Wie Streichhölzer wirkt vom weitem der Steg, auf dem sich die Jugend sonnt. Und den sie nur sekundenweise verlässt, so kalt ist das Bergwasser. Es wartet nicht darauf, mit der Adria zu konkurrieren, sondern warm gewanderte Beine am Ende eines aktiven Tages zu kühlen. Am Fuße des Sees steht das ehemalige Prestigeobjekt der Stadt. Das zerfallene Hotel mit seinen moosbedeckten Tennisplätzen und der zugewachsenen Promenade zeugt von einer Zeit, in der Tourismus hier Hochkonjunktur hatte, Montenegro kein Geheimtipp sondern der südlichste Teil Jugoslawiens war und den damaligen Staatenbund insgesamt noch bis zu fünf Millionen Besucher als Urlaubsziel wählten. Nach Balkan-, Kosovokrieg und UN-Embargo war Montenegro in einen Schönheitsschlaf gefallen. Die Küste ist wieder wach, in die Berge ist der Weckruf noch nicht vorgedrungen. Wenn er es geschafft hat, stehen bis zu 2600 Meter hohe Gebirge bereit, das Echo zu verbreiten.

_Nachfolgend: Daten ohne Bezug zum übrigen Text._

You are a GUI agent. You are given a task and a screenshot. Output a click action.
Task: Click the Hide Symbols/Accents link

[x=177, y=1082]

"Einfach den Makierungen folgen"
Wie in Grbaja, am Fuße des Prokletije-Gebirges, wo es hinaufgehen soll zum Talijanka. Die Zungenbrecher zu erfragen ist ein kleineres Hindernis als die Viehherden auf der Straße dorthin. Burek wartet im notorisch unpünktlichen Montenegro auf den verspäteten Deutschen. Eine Pranke reicht den hackfleischgefüllten Blätterteig als vermeintliche Aufstiegserleichterung. „Da hoch, einfach den Markierungen folgen.“
Er hatte recht: Einfach hoch, einem ausgeschilderten Pfad bis auf 2000 Meter folgen. Wie überall hier sind die Wege genau gekennzeichnet, nur nicht ausgetreten. Der morgendliche Wind pfeift durch die Bäume und trägt die Wanderer über Geröll und Bäche, über winzige Wege und knorrige Äste. Beim Austritt aus dem Wald überrascht uns eine Alm. Das grüne Empfangskomitee reicht Wasser aus einer Quelle.

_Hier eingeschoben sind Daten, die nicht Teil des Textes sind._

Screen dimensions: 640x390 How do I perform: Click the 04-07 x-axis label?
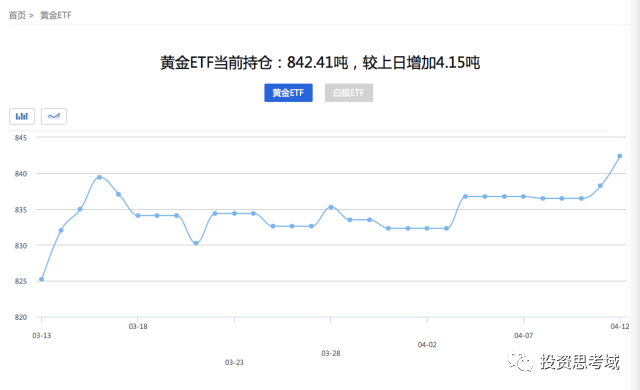[523, 335]
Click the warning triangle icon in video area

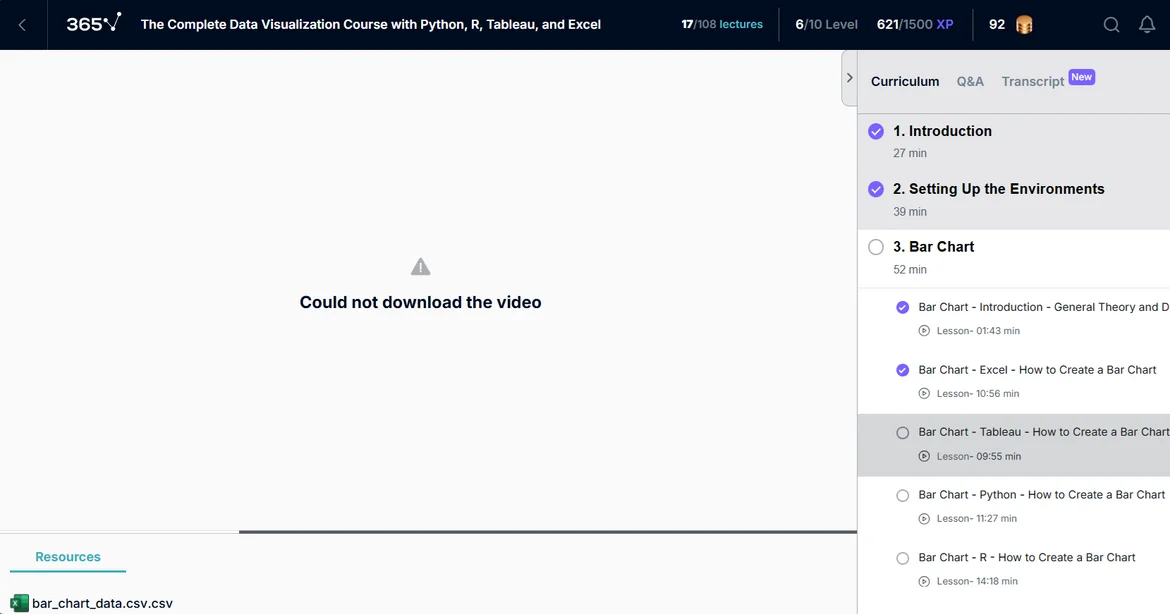click(x=421, y=267)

Eine andere Gruppe pausiert auf dem höchsten Bergkamm, den es hier ohne Ausrüstung zu erklettern gibt: halb in Montenegro, halb in Albanien, wo sich die höchsten Berge des Prokletije befinden und dem Nationalpark den Beinamen Albanische Alpen beschert haben. Gegenüber die schneebedeckten Gletscher, die in größeren Seilschaften und mit alpiner Ausrüstung erklommen werden können. Ein Schafshirte aus dem Nachbarland lässt auf montenegrinischem Grund weiden. „Haben die Viecher ein Visum?“, fragt ihn ein stämmiger Serbe. Eine ungläubige Reaktion, aufgelöst durch Gelächter. So laut, dass es sich seinen Weg ins Tal bahnt, über Stolpersteine und Schotterpisten zurück Richtung Plav. Entlang des ersten Campingplatzes am See und des Etno-Dorfes. Hinein in die Cevape-Grills, Gemüseläden und Cafés, in denen der Tag bald zu Ende geht, um bei einer Tasse Deutsch-Kaffee wieder von neuem zu beginnen. Dorthin, wo es die skeptischen Stimmen immer lauter übertönt.